As the majority correctly notes, OCGA § 16–6–4 does not define what “physically injures” means, and there is no precedent established by this Court or our Supreme Court defining the term in this particular context. The question, then, is whether a fair reading of the relevant statutory language, “physically injures,” encompasses the physical changes and conditions associated with a pregnancy caused by child molestation. And like the majority, my analysis necessarily begins with familiar and binding canons of statutory construction. In this respect, our charge as an appellate court is to “presume that the General Assembly meant what it said and said what it meant,” which means that we “must afford the statutory text its plain and ordinary meaning, consider the text contextually, and read the text in its most natural and reasonable way, as an ordinary speaker of the English language would.”
See State v. Able, 321 Ga.App. 632, 636, 742 S.E.2d 149 (2013) (“A judge is charged with interpreting the law in accordance with the original and/or plain meaning of the text at issue (and all that the text fairly implies....”)); Antonin Scalia & Bryan A. Garner, Reading Law: The Interpretation of Legal Texts 33 (1st ed. 2012) (describing and endorsing the “Fair–Reading Method” of interpreting statutes— i.e., “determining the application of a governing text to given facts on the basis of how a reasonable reader, fully competent in the language, would have understood the text at the time it was issued.”).
Martinez v. State, 325 Ga.App. 267, 273, 750 S.E.2d 504 (2013) (punctuation and citation omitted); accord Deal v. Coleman, 294 Ga. 170, 172(1)(a), 751 S.E.2d 337 (2013).

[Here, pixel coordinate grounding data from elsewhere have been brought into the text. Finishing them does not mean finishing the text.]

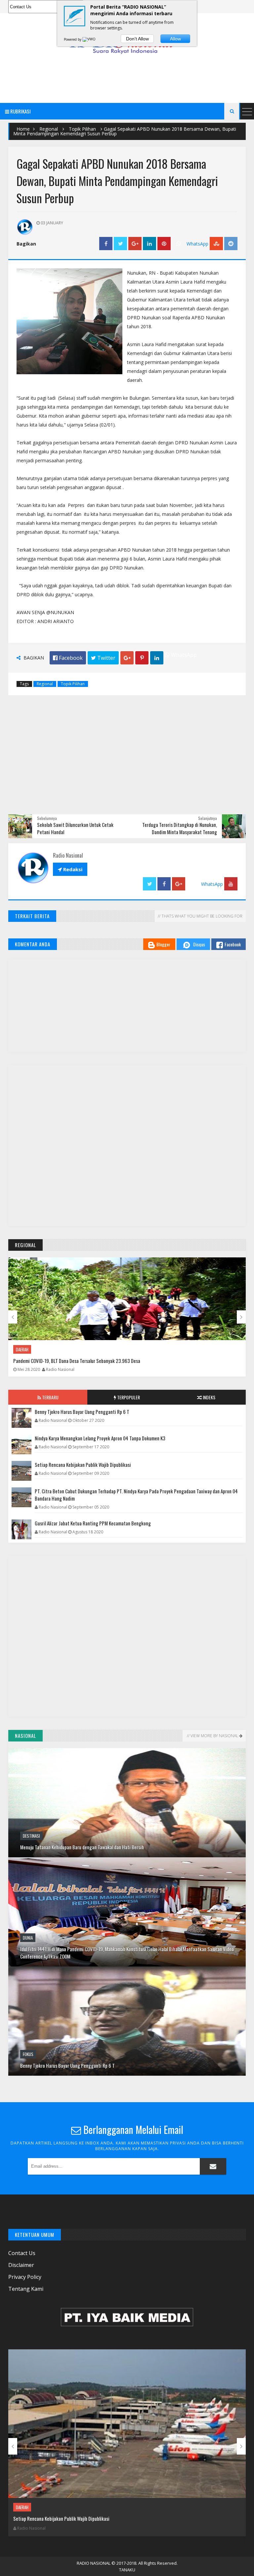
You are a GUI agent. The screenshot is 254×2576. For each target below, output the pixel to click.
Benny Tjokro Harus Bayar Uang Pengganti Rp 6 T (82, 1411)
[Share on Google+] (135, 244)
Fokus (28, 1890)
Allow (175, 38)
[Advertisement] (128, 77)
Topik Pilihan (82, 129)
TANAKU (127, 2570)
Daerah (22, 1349)
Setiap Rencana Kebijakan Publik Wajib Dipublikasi (83, 1464)
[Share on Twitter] (120, 244)
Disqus (199, 944)
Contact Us (21, 2253)
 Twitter (103, 657)
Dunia (28, 1774)
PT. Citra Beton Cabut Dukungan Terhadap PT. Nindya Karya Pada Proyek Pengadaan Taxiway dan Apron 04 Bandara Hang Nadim (136, 1494)
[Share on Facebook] (105, 244)
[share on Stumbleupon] (216, 244)
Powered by (73, 39)
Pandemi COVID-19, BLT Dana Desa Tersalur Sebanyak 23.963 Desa (76, 1360)
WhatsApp (196, 244)
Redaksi (70, 869)
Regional (48, 129)
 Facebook (68, 657)
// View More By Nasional (212, 1736)
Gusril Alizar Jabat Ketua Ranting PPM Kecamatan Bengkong (93, 1523)
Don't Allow (137, 38)
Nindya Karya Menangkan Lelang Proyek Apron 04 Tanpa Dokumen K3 (100, 1438)
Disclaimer (21, 2265)
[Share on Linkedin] (149, 244)
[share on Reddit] (230, 244)
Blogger (163, 944)
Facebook (233, 944)
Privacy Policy (24, 2277)
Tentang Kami (25, 2288)
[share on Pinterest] (164, 244)
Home (23, 129)
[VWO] (89, 39)
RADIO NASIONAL (93, 2563)
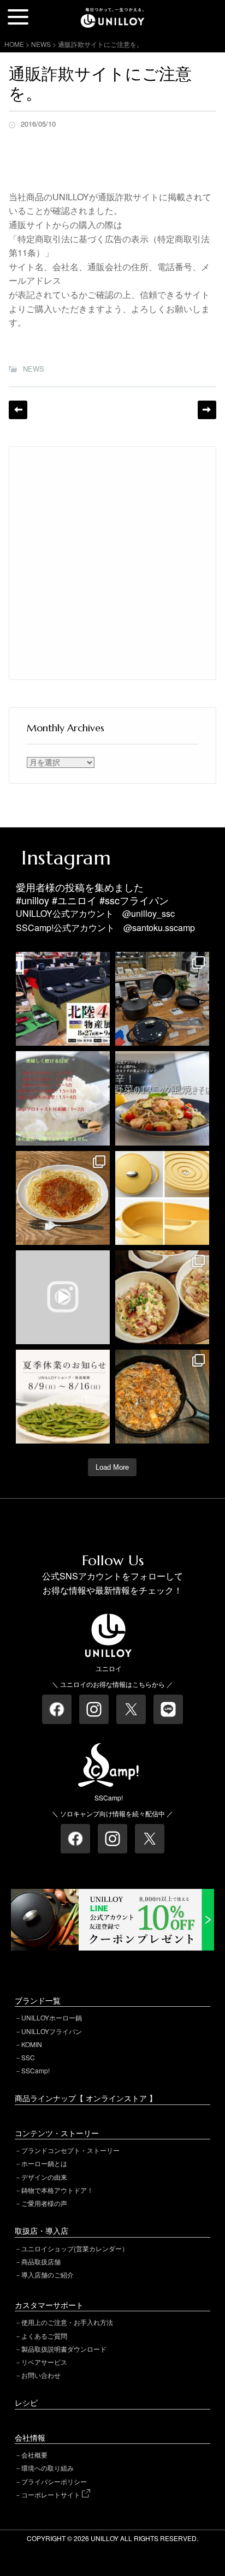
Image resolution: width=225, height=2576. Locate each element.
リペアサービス (44, 2361)
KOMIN (31, 2044)
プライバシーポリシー (54, 2481)
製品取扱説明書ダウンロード (63, 2348)
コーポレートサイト (51, 2494)
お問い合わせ (41, 2375)
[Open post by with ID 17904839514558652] (162, 999)
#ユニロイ (74, 900)
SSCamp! (35, 2070)
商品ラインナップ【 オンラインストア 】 (86, 2097)
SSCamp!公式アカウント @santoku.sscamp (105, 927)
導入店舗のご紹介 (47, 2274)
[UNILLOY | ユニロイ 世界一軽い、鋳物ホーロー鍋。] (112, 13)
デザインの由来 (44, 2176)
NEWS (33, 368)
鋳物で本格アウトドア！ (57, 2190)
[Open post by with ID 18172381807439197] (63, 1397)
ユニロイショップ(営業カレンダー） (74, 2248)
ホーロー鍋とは (44, 2163)
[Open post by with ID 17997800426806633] (63, 999)
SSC (28, 2057)
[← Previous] (18, 410)
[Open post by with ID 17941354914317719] (63, 1198)
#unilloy (32, 900)
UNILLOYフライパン (51, 2031)
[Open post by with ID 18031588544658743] (162, 1098)
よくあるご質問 (44, 2335)
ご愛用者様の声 (44, 2203)
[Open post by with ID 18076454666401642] (63, 1098)
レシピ (26, 2402)
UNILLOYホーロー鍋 (51, 2017)
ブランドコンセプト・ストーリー (70, 2150)
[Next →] (207, 410)
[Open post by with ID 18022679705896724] (162, 1198)
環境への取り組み (47, 2467)
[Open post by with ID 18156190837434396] (162, 1397)
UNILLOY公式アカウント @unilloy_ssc (95, 913)
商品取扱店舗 (41, 2261)
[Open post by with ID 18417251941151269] (162, 1297)
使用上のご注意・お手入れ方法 (67, 2322)
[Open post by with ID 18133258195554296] (63, 1297)
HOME (14, 44)
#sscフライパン (134, 900)
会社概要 (34, 2454)
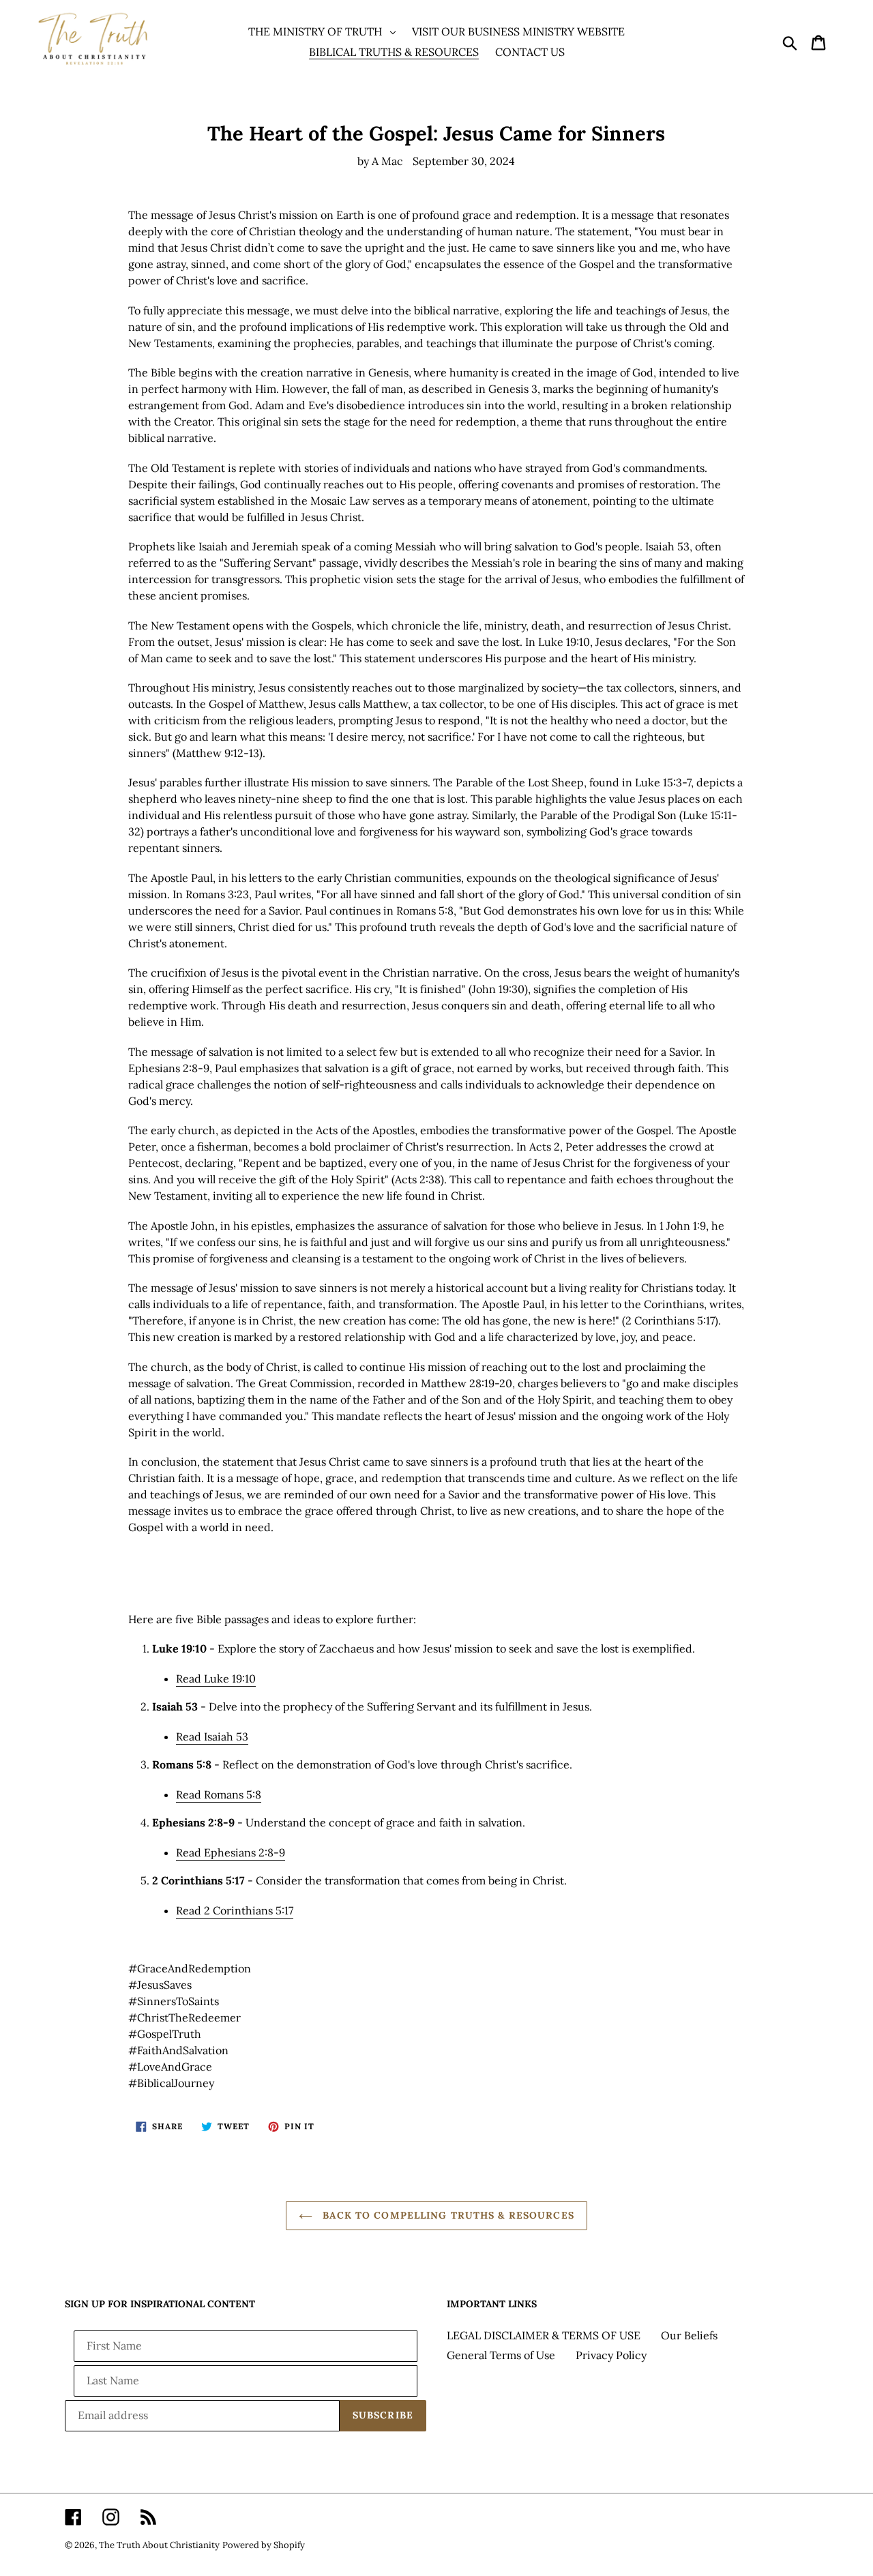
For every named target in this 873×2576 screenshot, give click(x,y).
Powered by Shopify (263, 2545)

Here, I agree with the majority that a fair reading of “physically injures,” in this unique statutory context, includes the physical changes and conditions associated with a pregnancy resulting from child molestation. Indeed, in addition to the definitions offered by the majority, The Oxford English Dictionary defines “injure” as “[t]o do hurt or harm; to inflict damage or detriment upon; to hurt, harm, damage; to impair in any way.” And as the majority aptly notes, “[i]t is axiomatic that a full-term pregnancy involves at least some impairment of physical condition[.]” Thus, I have no reservations in joining the majority's conclusion that the physical changes and conditions experienced by a woman as a result of a pregnancy caused by child molestation constitute a “physical injury” within the meaning of OCGA § 16–6–4(c).
The Compact Oxford English Dictionary 851 (2d ed. 1991).

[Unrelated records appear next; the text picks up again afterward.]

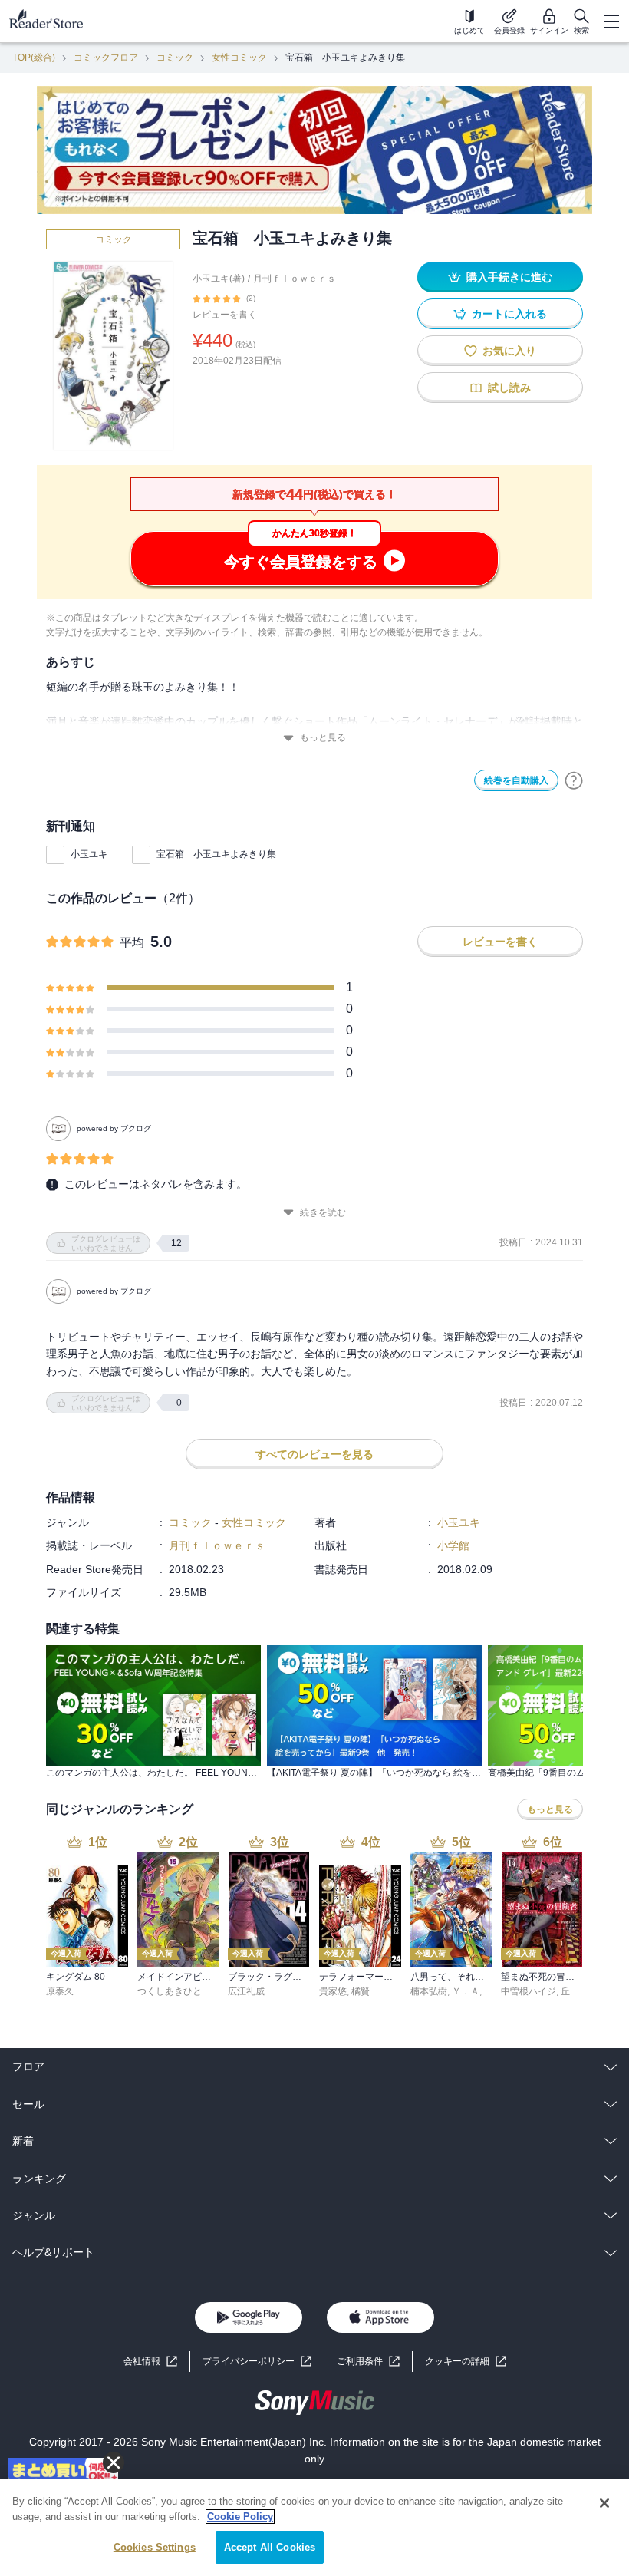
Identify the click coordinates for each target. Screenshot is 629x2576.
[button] (466, 2361)
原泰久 (60, 1991)
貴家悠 (333, 1991)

See United States v. Shannon, 110 F.3d 382, 388 (7th Cir.1997) (noting that pregnancy can involve, among other things, “morning sickness, fatigue, edema, back pain, weight gain....”); People v. Sargent, 86 Cal.App.3d 148, 150 Cal.Rptr. 113, 116(1) (1978) (noting that “[m]ajor physical changes begin to take place at the time of pregnancy,” which “involves a significant bodily impairment primarily affecting a woman's health and well being.”).

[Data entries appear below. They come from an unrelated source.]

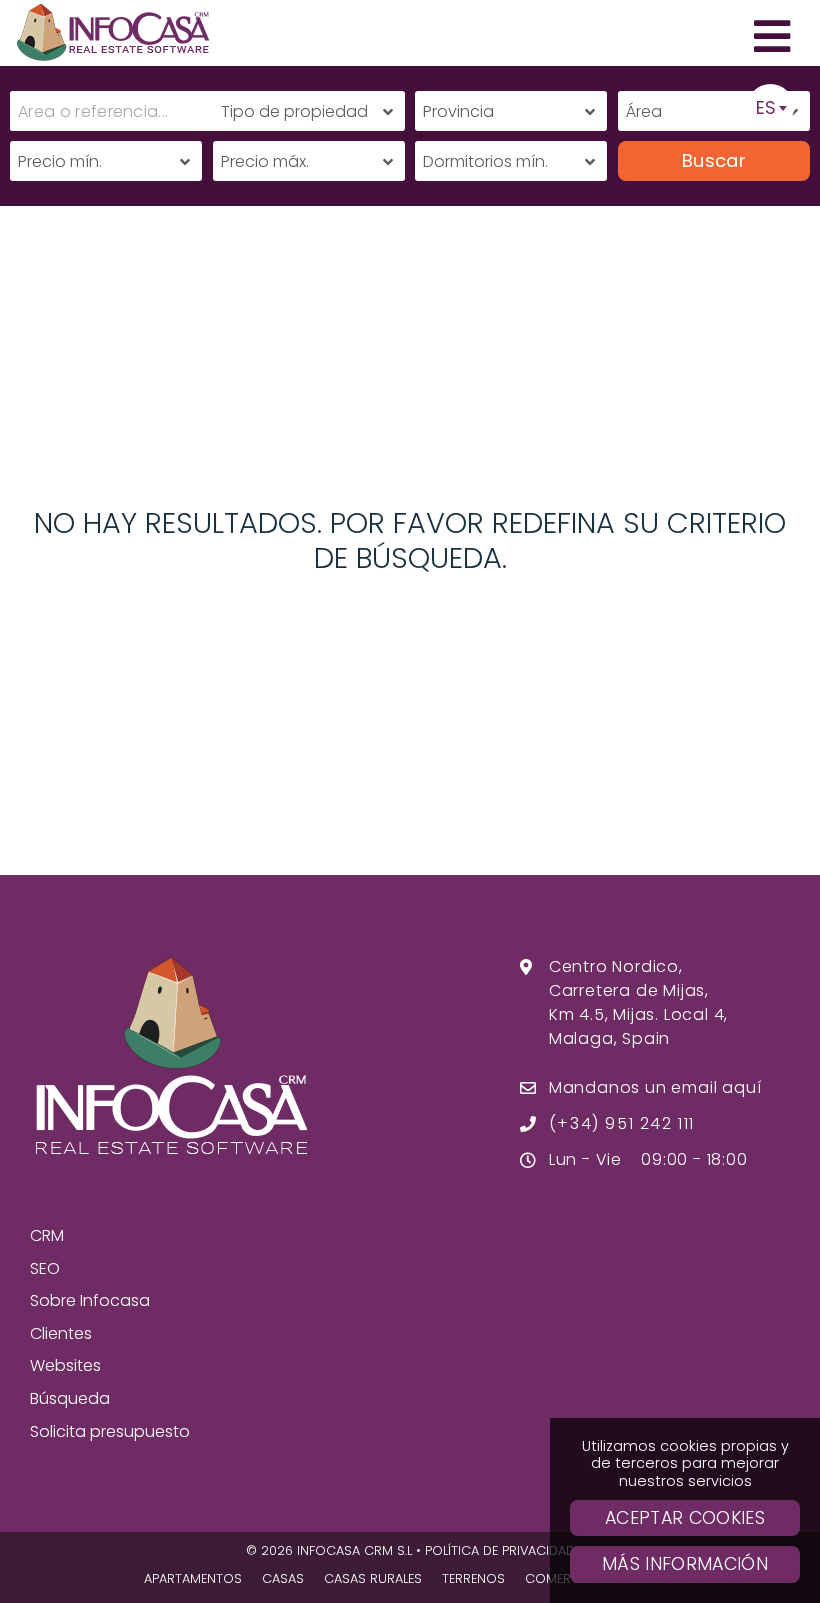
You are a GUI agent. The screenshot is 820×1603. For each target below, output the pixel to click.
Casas (283, 1578)
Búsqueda (70, 1398)
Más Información (685, 1564)
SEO (45, 1268)
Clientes (61, 1333)
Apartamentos (193, 1578)
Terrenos (473, 1578)
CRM (47, 1235)
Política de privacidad (500, 1550)
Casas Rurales (373, 1578)
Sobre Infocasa (90, 1300)
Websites (65, 1365)
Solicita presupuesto (110, 1431)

I fully concur, then, with the majority's opinion, and as such, it may be cited as precedential authority in future cases. I do so, however, with the understanding that our characterization of the physical changes and conditions associated with a pregnancy caused by child molestation as a “physical injury” is limited to this unique statutory context ( i.e., as a basis for an enhanced criminal penalty against a child molester). Nothing in this opinion may be used to deny a mother or her unborn child any rights, protections, or privileges that they would otherwise be entitled to under state or federal law.